##### Data

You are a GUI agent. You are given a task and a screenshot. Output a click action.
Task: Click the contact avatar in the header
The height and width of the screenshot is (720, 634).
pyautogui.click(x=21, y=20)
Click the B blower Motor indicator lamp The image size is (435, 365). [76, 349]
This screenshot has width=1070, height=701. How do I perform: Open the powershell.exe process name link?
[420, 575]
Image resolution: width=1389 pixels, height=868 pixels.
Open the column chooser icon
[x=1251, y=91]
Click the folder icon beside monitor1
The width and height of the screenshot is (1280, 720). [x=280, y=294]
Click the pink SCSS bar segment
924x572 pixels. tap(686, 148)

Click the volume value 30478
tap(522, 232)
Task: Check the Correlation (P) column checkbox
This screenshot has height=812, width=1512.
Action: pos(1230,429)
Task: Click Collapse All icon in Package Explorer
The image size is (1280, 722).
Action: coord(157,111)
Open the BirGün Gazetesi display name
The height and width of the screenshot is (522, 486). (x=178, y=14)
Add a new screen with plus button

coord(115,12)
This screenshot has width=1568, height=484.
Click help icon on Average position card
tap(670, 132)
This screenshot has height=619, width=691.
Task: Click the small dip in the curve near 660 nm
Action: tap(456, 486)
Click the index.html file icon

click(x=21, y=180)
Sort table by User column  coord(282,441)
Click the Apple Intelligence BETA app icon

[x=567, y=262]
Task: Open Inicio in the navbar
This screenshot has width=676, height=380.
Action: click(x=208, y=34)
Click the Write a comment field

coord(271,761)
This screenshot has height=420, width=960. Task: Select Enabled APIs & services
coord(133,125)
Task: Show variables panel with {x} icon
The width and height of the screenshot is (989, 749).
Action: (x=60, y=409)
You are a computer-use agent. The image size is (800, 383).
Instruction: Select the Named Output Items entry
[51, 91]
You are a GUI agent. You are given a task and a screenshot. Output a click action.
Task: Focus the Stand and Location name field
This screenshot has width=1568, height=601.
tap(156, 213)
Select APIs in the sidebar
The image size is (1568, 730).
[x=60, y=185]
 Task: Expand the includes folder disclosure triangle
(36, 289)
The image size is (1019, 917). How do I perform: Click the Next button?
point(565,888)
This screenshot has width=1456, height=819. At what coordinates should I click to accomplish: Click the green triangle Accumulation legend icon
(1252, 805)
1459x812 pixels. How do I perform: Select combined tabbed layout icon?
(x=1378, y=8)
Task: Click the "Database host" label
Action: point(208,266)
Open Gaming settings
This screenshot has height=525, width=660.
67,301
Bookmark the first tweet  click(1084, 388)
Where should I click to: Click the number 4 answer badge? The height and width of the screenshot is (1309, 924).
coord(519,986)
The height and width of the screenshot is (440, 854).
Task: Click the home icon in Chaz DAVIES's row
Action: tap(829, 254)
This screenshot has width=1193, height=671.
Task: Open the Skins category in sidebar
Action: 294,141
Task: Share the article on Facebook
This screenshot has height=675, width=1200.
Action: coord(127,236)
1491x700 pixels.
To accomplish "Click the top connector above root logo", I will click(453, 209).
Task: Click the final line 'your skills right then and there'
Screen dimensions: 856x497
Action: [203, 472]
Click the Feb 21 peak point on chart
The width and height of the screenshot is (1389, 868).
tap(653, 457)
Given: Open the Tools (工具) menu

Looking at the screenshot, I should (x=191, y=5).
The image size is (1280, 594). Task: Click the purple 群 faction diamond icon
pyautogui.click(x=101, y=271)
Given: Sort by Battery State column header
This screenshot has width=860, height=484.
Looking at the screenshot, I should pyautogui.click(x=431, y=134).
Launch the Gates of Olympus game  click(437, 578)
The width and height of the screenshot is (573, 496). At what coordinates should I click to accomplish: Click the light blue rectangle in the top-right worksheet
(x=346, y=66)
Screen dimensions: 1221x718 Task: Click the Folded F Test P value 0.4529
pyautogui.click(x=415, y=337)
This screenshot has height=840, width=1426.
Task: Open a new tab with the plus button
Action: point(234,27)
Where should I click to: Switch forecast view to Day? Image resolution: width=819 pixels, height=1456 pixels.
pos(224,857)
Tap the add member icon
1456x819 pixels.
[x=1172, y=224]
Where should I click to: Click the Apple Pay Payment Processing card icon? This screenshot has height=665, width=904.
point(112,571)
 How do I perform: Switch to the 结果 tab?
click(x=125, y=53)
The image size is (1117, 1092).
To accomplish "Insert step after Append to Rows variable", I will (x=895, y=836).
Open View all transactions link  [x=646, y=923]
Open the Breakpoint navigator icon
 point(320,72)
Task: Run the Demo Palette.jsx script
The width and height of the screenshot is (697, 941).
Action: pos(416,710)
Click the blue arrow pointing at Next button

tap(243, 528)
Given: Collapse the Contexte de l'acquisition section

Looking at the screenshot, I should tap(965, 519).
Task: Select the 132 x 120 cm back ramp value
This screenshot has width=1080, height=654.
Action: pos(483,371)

##########

> [Work to be completed]
Extract, verbatim, the lines of the entries that run from the very first line through the line containing "Action: coord(157,111)", including both ends.

> [Written solution]
You are a GUI agent. You are given a task and a screenshot. Output a click action.
Task: Click the contact avatar in the header
The height and width of the screenshot is (720, 634).
pyautogui.click(x=21, y=20)
Click the B blower Motor indicator lamp The image size is (435, 365). [76, 349]
This screenshot has width=1070, height=701. How do I perform: Open the powershell.exe process name link?
[420, 575]
Image resolution: width=1389 pixels, height=868 pixels.
Open the column chooser icon
[x=1251, y=91]
Click the folder icon beside monitor1
The width and height of the screenshot is (1280, 720). [x=280, y=294]
Click the pink SCSS bar segment
924x572 pixels. tap(686, 148)

Click the volume value 30478
tap(522, 232)
Task: Check the Correlation (P) column checkbox
This screenshot has height=812, width=1512.
Action: pos(1230,429)
Task: Click Collapse All icon in Package Explorer
The image size is (1280, 722).
Action: coord(157,111)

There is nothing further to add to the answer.